Inside the ACC Numbers: Volume VII

Posted by Brad Jenkins (@bradjenk) on March 3rd, 2017

Here is the latest edition of our weekly review of the current ACC standings and team performances where we focus on which teams are playing better or worse than their records indicate. Each week we delve into advanced metrics to reveal a few interesting teams, player statistics and trends. This week we will look at the how ACC teams have performed in the nail-biter games — conference games decided by one or two possessions. Finally, we forecast how the final ACC standings may look given current efficiency margins, and what that means for each team’s postseason aspirations.

Note: All data is current for games played through Wednesday, March 1.

Current Standings

Hats off to North Carolina for clinching at least a share of the ACC regular season title for the second straight season and for the eighth time in Roy Williams’ 14-year tenure at the school. The Tar Heels took advantage of a scheduling imbalance in their favor this year, with only three road games coming versus the top nine schools in the ACC standings. Despite being generally regarded as the ACC’s sixth best team in both the efficiency metrics and the national polls, Notre Dame sits alone in second place in the standings. With the Irish traveling to Louisville this weekend, though, the odds are against Mike Brey’s squad in catching the Heels. If all the home favorites win their games this weekend, Virginia Tech could rise all the way to the #5 seed in next week’s ACC Tournament, even with a likely negative points per possession margin. See below for how Buzz Williams’ guys have made this a legitimate possibility.

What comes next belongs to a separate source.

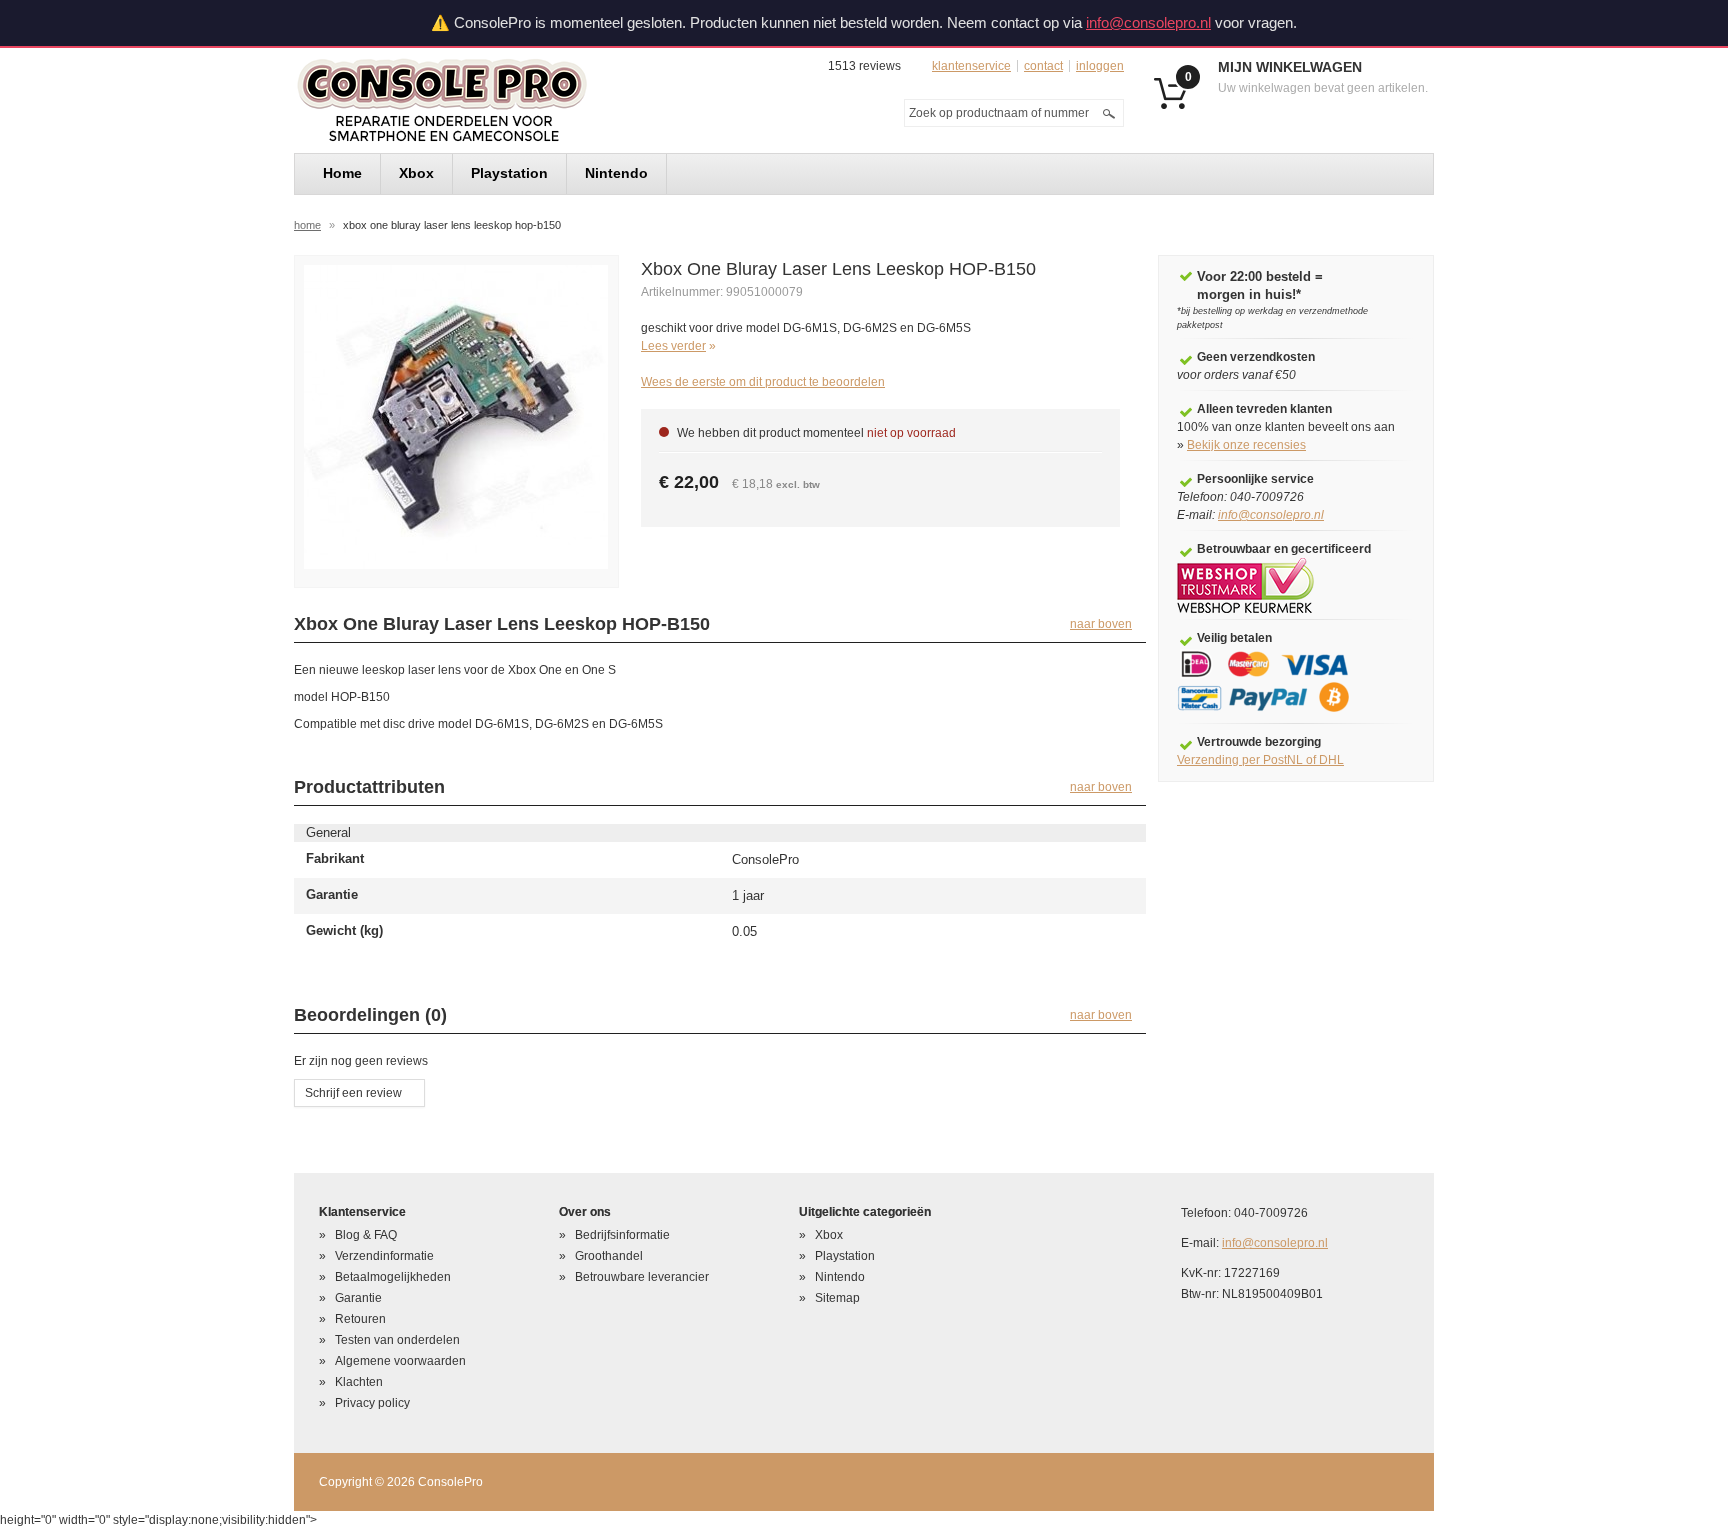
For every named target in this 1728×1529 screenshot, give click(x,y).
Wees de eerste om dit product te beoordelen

Advanced Stat of the Week: Performance In Close Games

In a league that is as competitive as any ever assembled, winning close games is extremely important. As the above table shows, North Carolina leads the league in overall wins as well as in games decided by two possessions or fewer. In a similar vein, last place Boston College is winless in its three tight contests. It’s interesting to note that these two schools at the opposite end of the standings mirror each other by having been involved in the fewest number of down-to-the wire affairs — three each. The Tar Heels have shown that the best way to avoid close defeats is to not enable them to begin with. Meanwhile, the undermanned Eagles simply cannot hang with many other squads long enough to keep games close in the final minutes.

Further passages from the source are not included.